UK Foreign Secretary Boris Johnson said Friday it was “overwhelmingly likely” that Russian President Vladimir Putin personally gave the order to use a nerve agent to attack a former double spy in what’s the most direct accusation yet against Russia’s leader.
Prime Minister Theresa May announced this week that 23 Russian diplomats would be expelled from Britain after concluding it was highly probable that Moscow was behind the poisoning, but she stopped short of pointing the finger directly at Putin.
The ex-spy, Sergei Skripal, and his daughter Yulia remain in a critical condition after the March 4 attack in the English city of Salisbury. UK officials believe they were exposed to a nerve agent known as Novichok that was developed in Russia.
Kremlin spokesman Dmitry Peskov slammed Johnson’s remark in a comment to CNN.
“We have said on different levels and occasions that Russia has nothing to do with this story,” he said. “Any reference or mentioning of our President is nothing else but shocking and unpardonable diplomatic misconduct.”

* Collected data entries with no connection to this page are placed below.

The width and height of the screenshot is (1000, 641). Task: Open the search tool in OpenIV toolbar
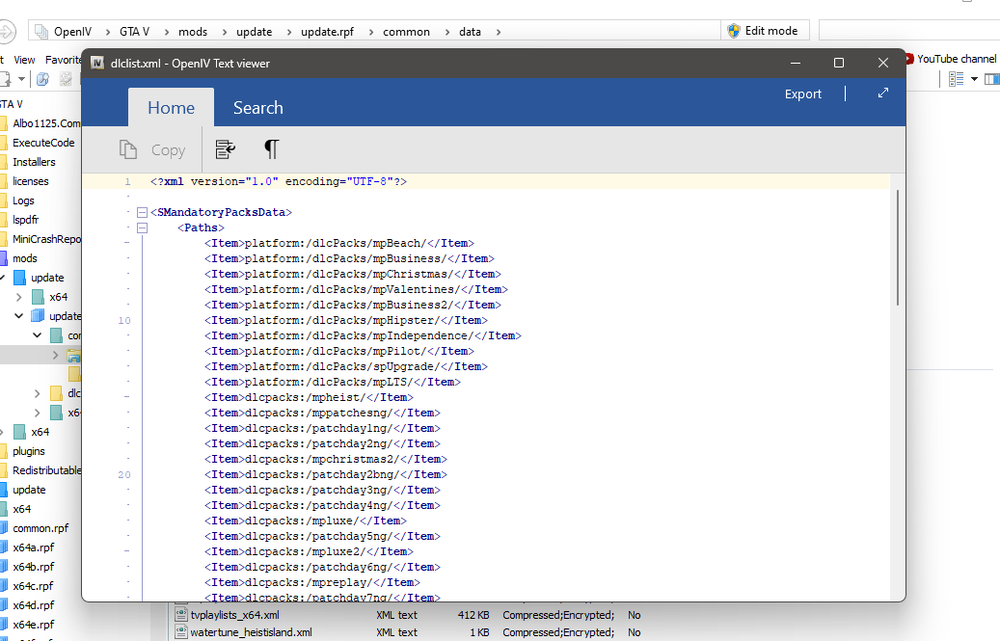tap(42, 78)
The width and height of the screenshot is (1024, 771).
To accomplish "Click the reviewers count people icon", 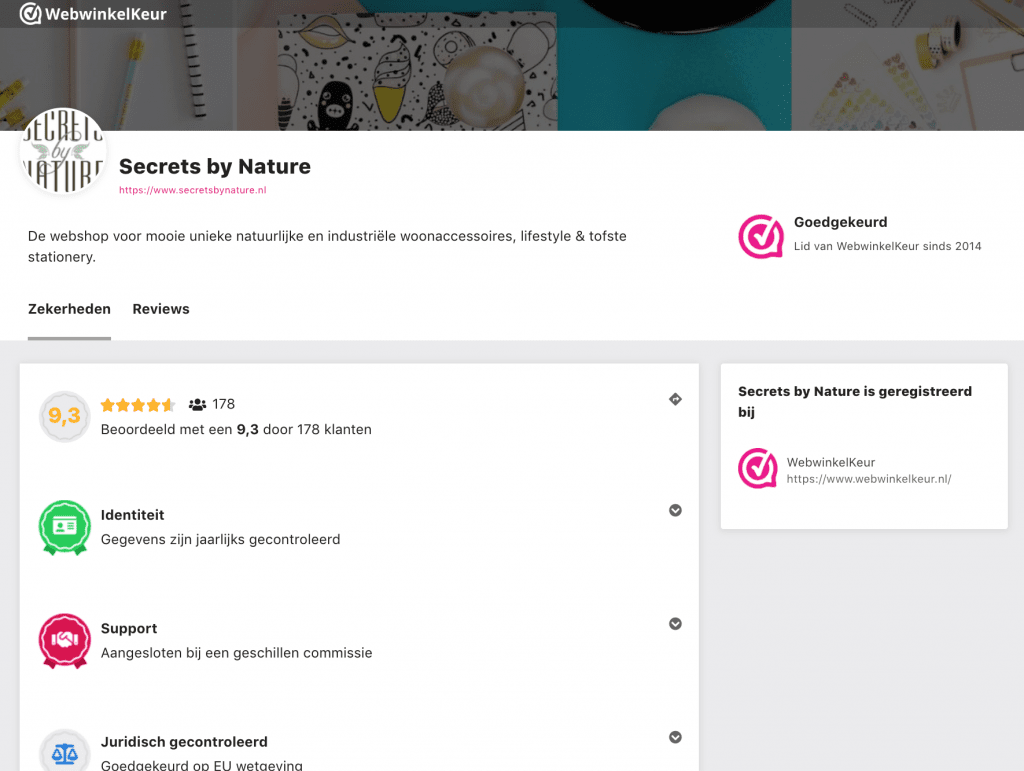I will tap(197, 405).
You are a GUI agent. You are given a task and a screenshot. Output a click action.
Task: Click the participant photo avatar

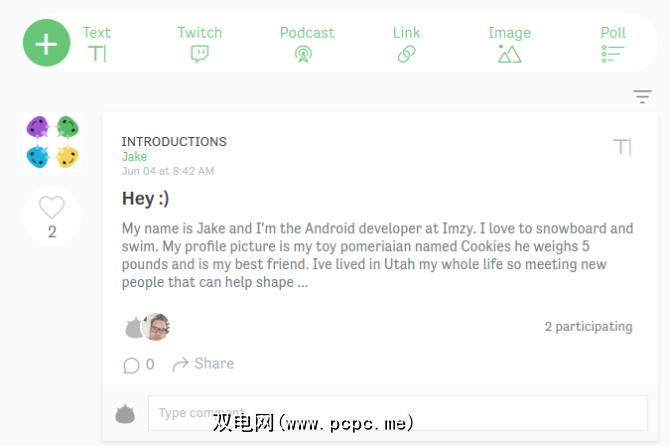coord(156,327)
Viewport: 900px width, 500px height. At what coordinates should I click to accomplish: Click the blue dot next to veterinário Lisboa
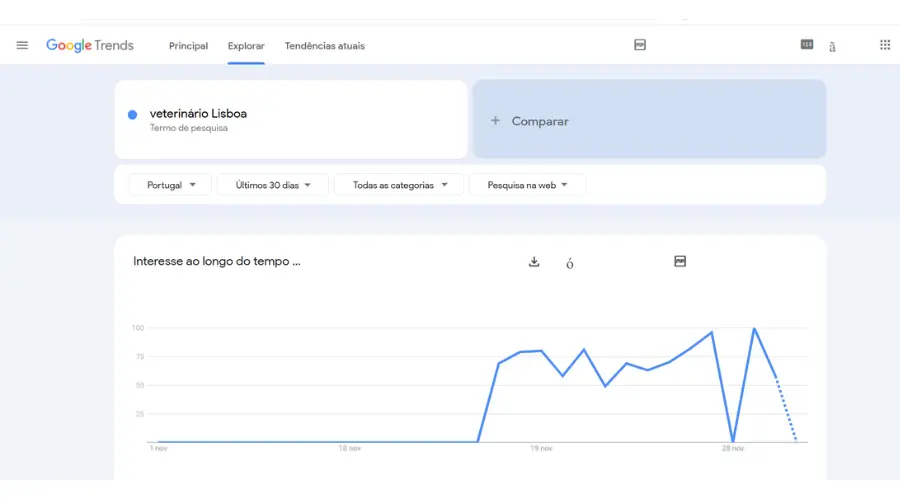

Russia has repeatedly dismissed the UK’s accusations as “unfounded” and warned it would retaliate over the expulsion of its diplomats.
Speaking alongside his Polish counterpart at the Battle of Britain Bunker in outer London, Johnson said the UK and its allies were waiting for a serious response from Russia about the nerve agent attack.
“The quarrel of the UK government is not with Russian people — it is not with Russians living here in this country. We have nothing against the Russians themselves. There is to be no Russophobia as a result of what has happened,” he said.
“Our quarrel is with Putin’s Kremlin and with his decision — and we think it is overwhelmingly likely that it was his decision — to direct the use of a nerve agent on the streets of the UK, on the streets of Europe, for the first time since the Second World War.”
Polish Foreign Minister Jacek Czaputowicz expressed his “full solidarity” with the UK, adding he was prepared to work with other European Union and NATO countries to protest against Russia’s behavior.
“We condemn this unprecedented attack by Russia on the territory of the United Kingdom. This use of chemical weapons is a clear violation of the international law,” he said.
Russia launches proceedings
Russia has insisted it is ready to cooperate in investigating the attack in Salisbury if Britain reciprocates by sharing the evidence it holds — and has dismissed accusations against it as “propaganda” by the UK government.
Vassily Nebenzia, Moscow’s ambassador to the United Nations, even suggested at an emergency session of the UN Security Council that the UK might have been responsible for the attack in an attempt to smear Russia.
On Friday, Russia’s Investigative Committee said it had launched its own criminal proceedings in connection with the “attempted murder of a Russian citizen, Yulia Skripal” in Salisbury and what it called the “murder” of Nikolai Glushkov in London.
Glushkov, a Russian exile who had links to compatriots who died in mysterious circumstances in the UK, was found dead in his London home this week.
London’s Metropolitan Police said Friday it has launched a murder investigation into Glushkov’s death following the results of a post-mortem exam.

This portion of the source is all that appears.